Over the three months to June QV’s HPI shows the average value of all New Zealand homes is now sitting at $1,011,188, dropping 3.4%, while in Auckland the average value is now $ $1,441,941, falling 4.1% over the three month period.
These values still show 7.2% and 7% average annual growth respectively, but down on the 10.5% and 9.9% growth in May.
QV’s data shows Wellington and Napier had the biggest three-month value drops with falls of 6.6% and 5.4% respectively. Nelson and Hamilton, at 5.2% and 4.7% reduction in values respectively, are not far behind.
Only one of the 16 major urban areas QV monitors has shown an increase in three-monthly house price value, with Queenstown-Lakes defying the downward trend with 1.9% home value growth for the quarter.

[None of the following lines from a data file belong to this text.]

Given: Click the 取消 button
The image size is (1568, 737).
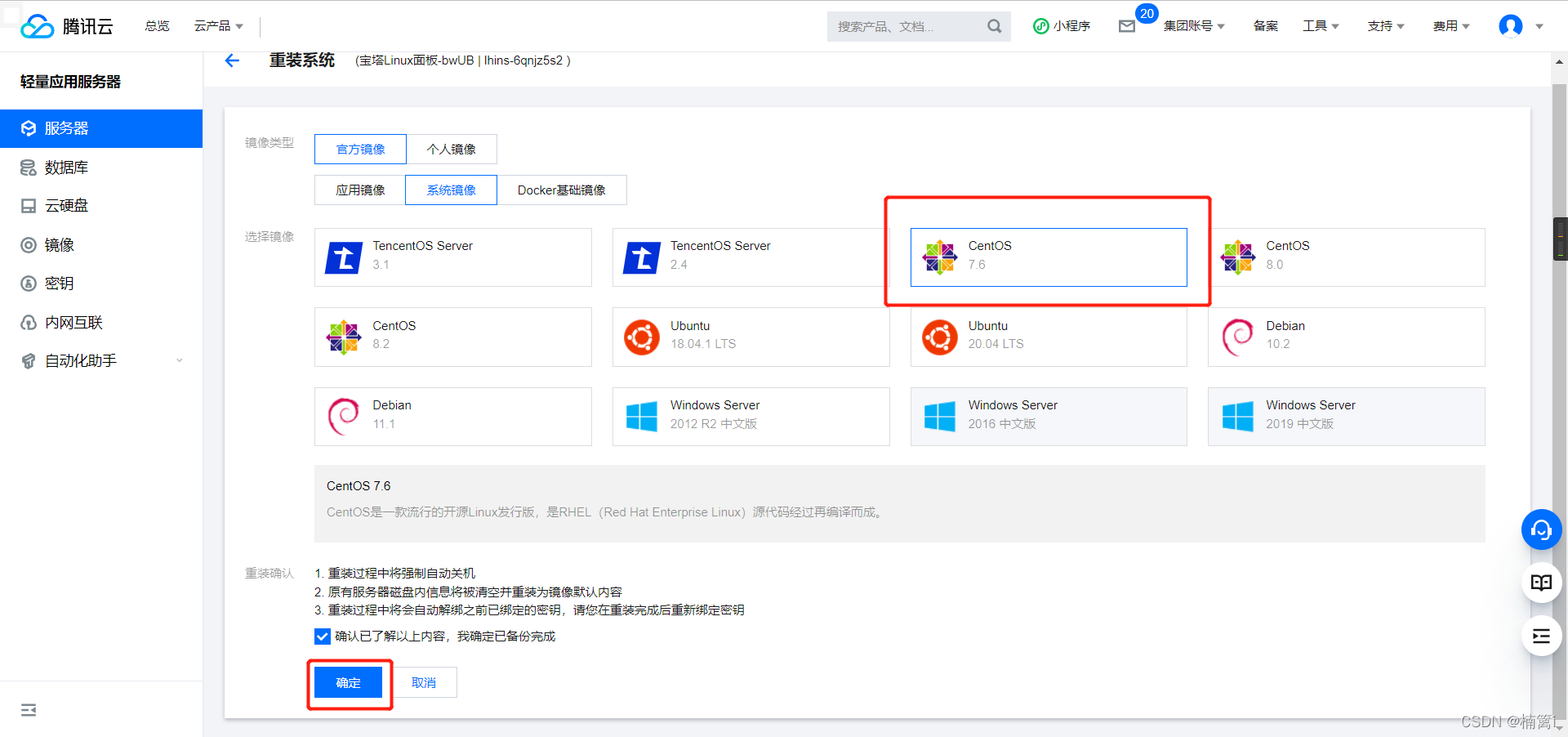Looking at the screenshot, I should click(423, 683).
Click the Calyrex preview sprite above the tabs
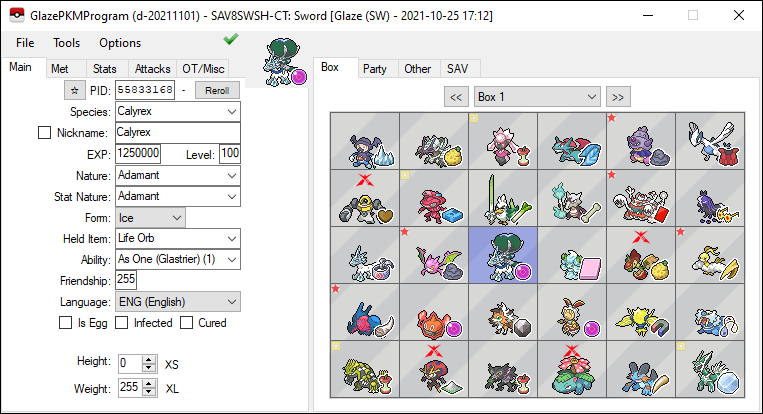 coord(284,62)
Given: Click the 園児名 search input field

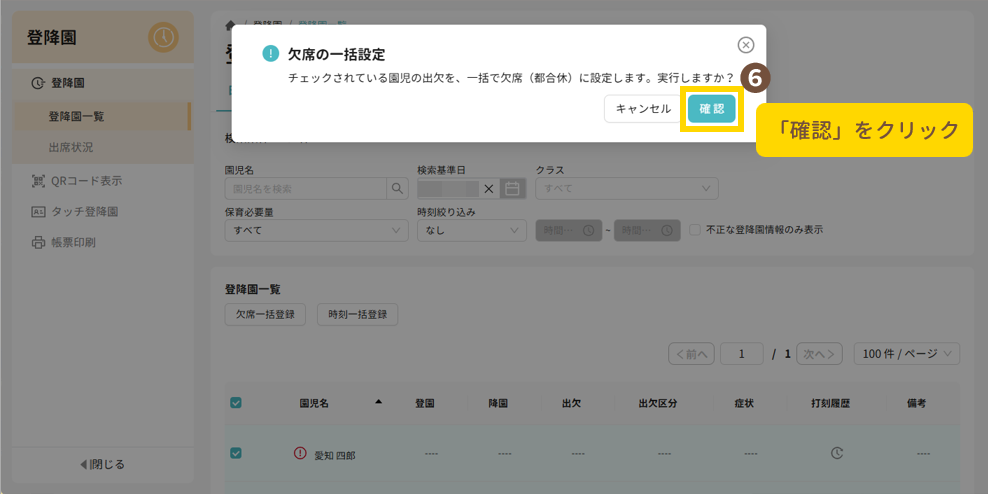Looking at the screenshot, I should pyautogui.click(x=306, y=188).
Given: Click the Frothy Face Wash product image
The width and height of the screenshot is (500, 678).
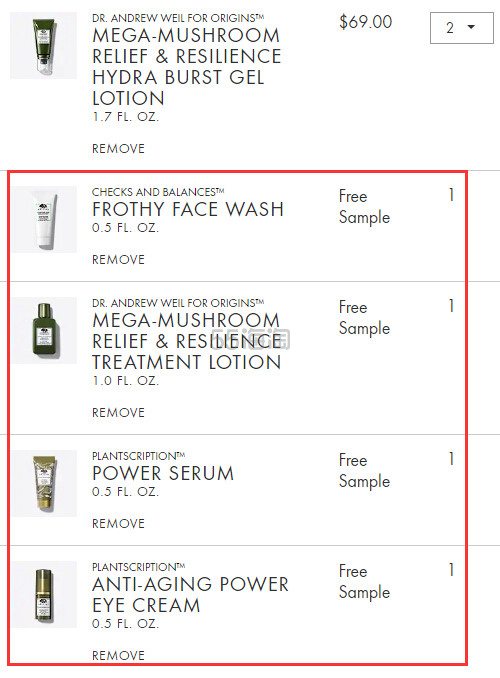Looking at the screenshot, I should coord(43,220).
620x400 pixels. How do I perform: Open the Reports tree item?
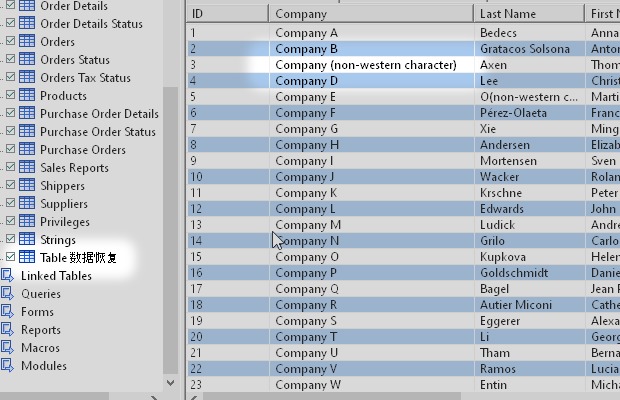click(41, 330)
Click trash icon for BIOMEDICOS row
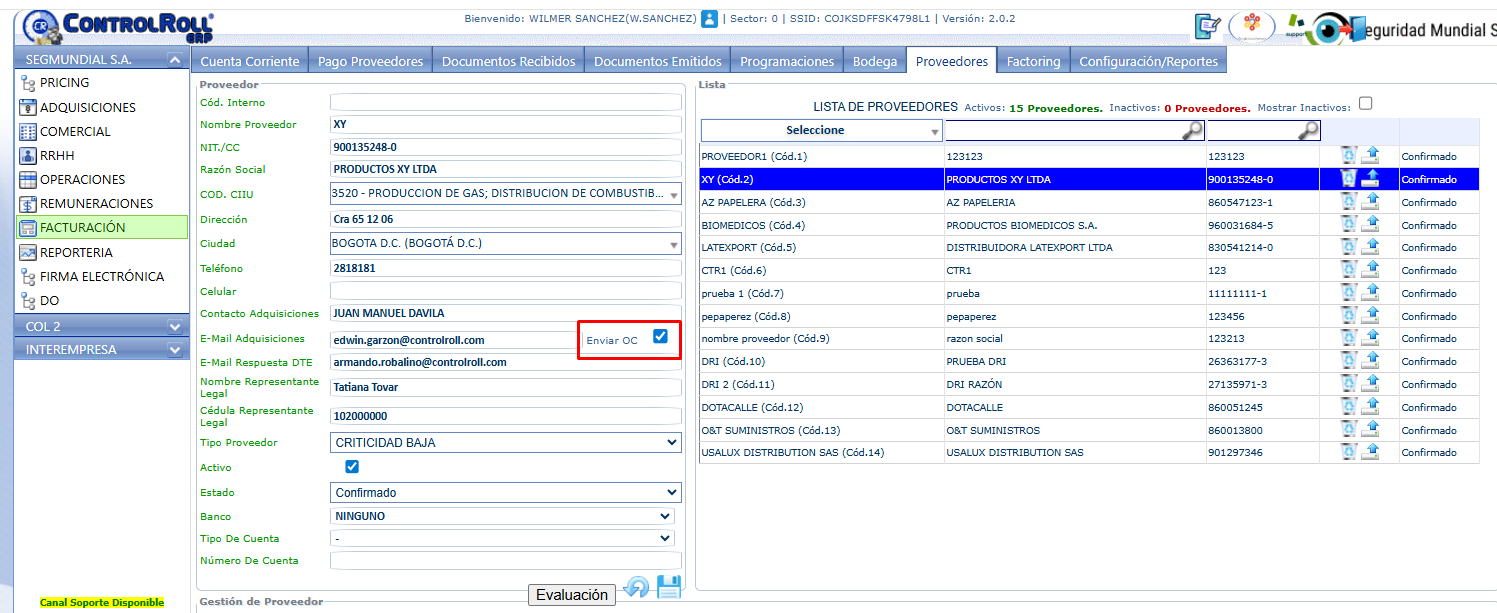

The housing marker is still continuing to feel the heat from rising interest rates, although mostof he major banks have pulled back their two-year fixed interest rate this week after raising the week previously, and a recent surge in listinging.
Credit constraints are limiting the number of new buyers entering the market and a combination of newly completed developments and existing property being listed for sale means there’s significantly more sellers than buyers, which is putting downward pressure on prices.

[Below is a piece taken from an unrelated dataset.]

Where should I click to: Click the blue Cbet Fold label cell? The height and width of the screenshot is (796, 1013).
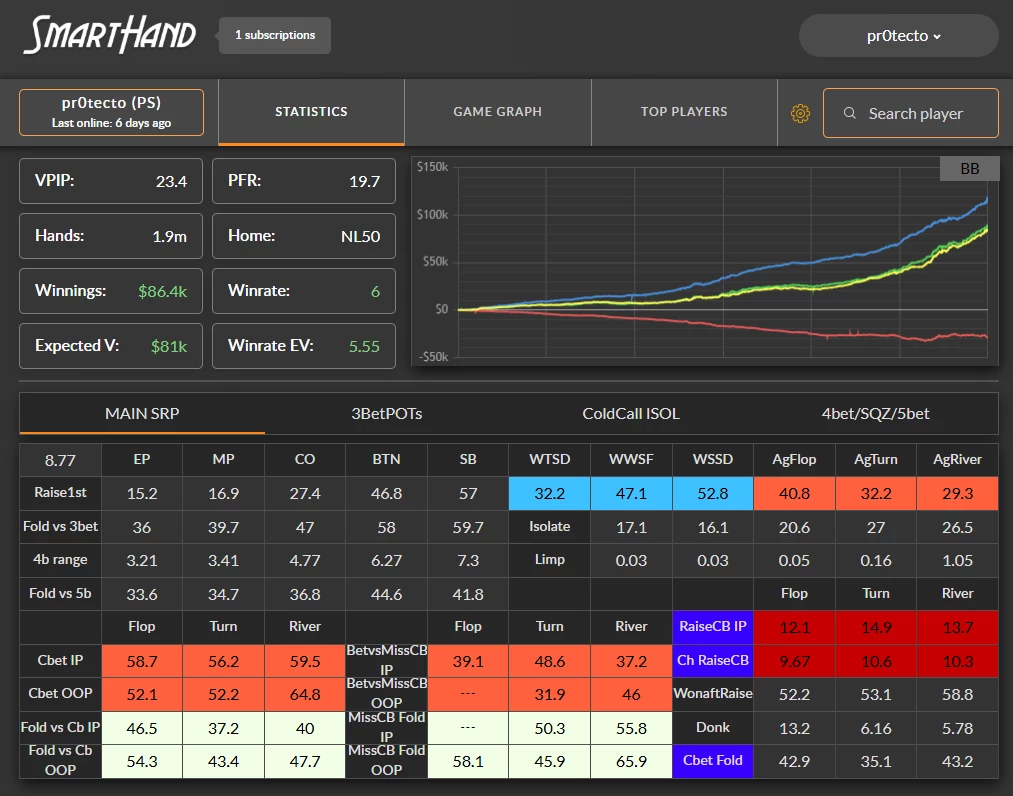713,760
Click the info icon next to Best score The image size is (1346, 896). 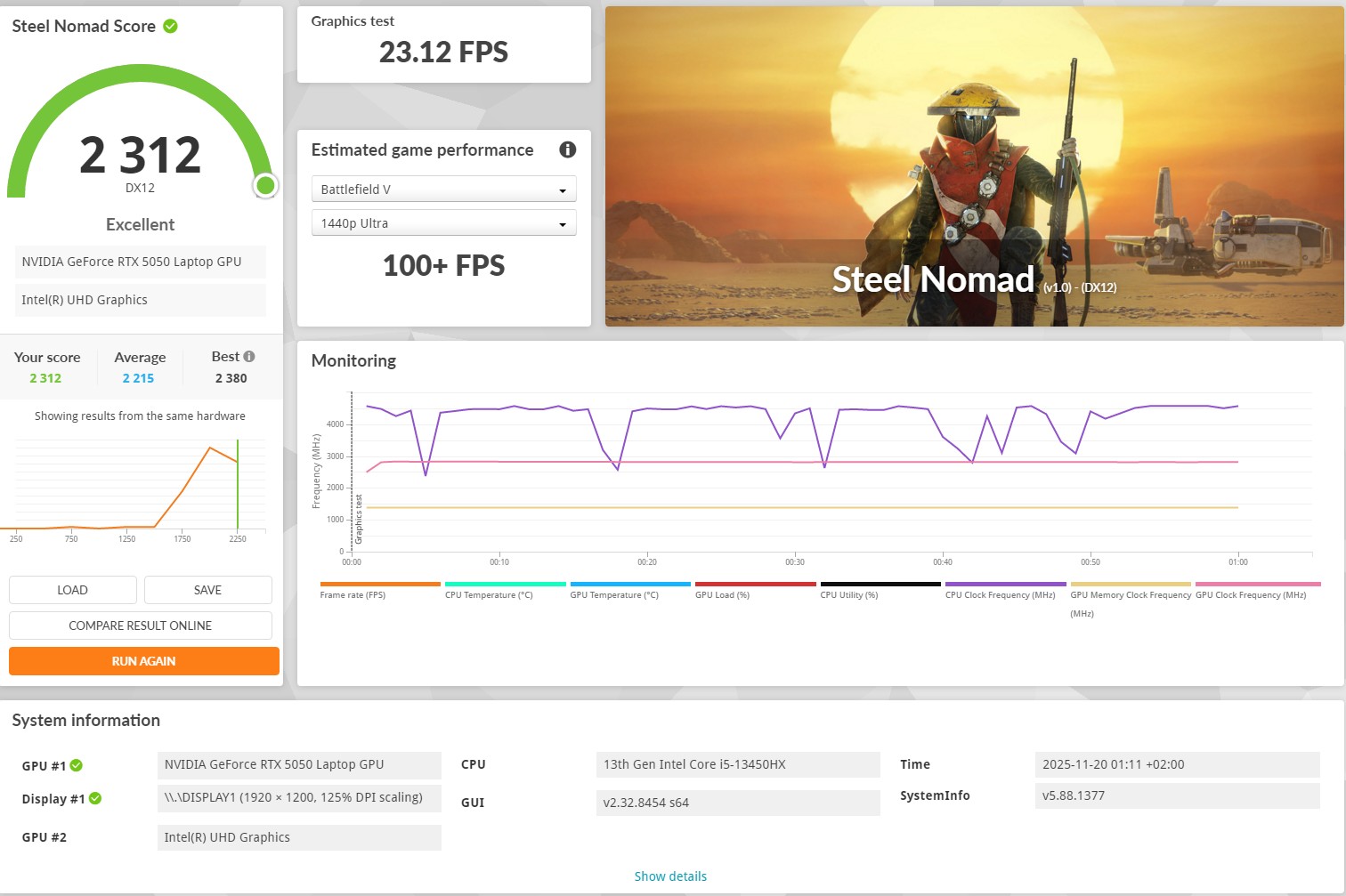(x=249, y=357)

QV general manager David Nagel says just six months ago the national market was tracking at just under 30% value growth a year. This has fallen back quite dramatically, down to single figures, with further drops inevitable over the coming months as the home value correction continues.
“A 3.4% reduction over a three-month period doesn’t sound like much when considering the gains over the previous couple of years, but when looking at the fall in value throughout the first six months of this year, it becomes a lot more significant, particularly if buyers bought at the peak of the market late last year.”

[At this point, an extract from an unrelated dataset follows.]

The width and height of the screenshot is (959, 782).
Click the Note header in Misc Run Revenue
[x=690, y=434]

Nagel says the most buoyant markets from 2020-2021 were the first to show a dip in prices, as evidenced by the six-monthly change data.
Palmerston North’s home values have come back on average 6.9% during the first six months of the year, with Hamilton values also hit hard at 6.4%.
The Wellington region also had big increases throughout 2020-2021, but is now showing an average correction of 8% for the calendar year. Auckland values have come back 5.6% in the same period.
Across the regions, Canterbury is showing the most resilience. Although growth is tapering off, Canterbury still recorded an average value increase of 20.9% since this time last year. The Taranaki region is also still showing strong annual growth at 15.5%, with Northland not far behind on 15% annual growth.
“All eyes will be on the next Reserve Bank OCR announcement as interest rates are expected to rise further to counter inflationary pressures,” says Nagel.
He says while prices are retreating across the country, the increase in borrowing costs means debt servicing and credit availability remain key stumbling blocks for new buyers to the market.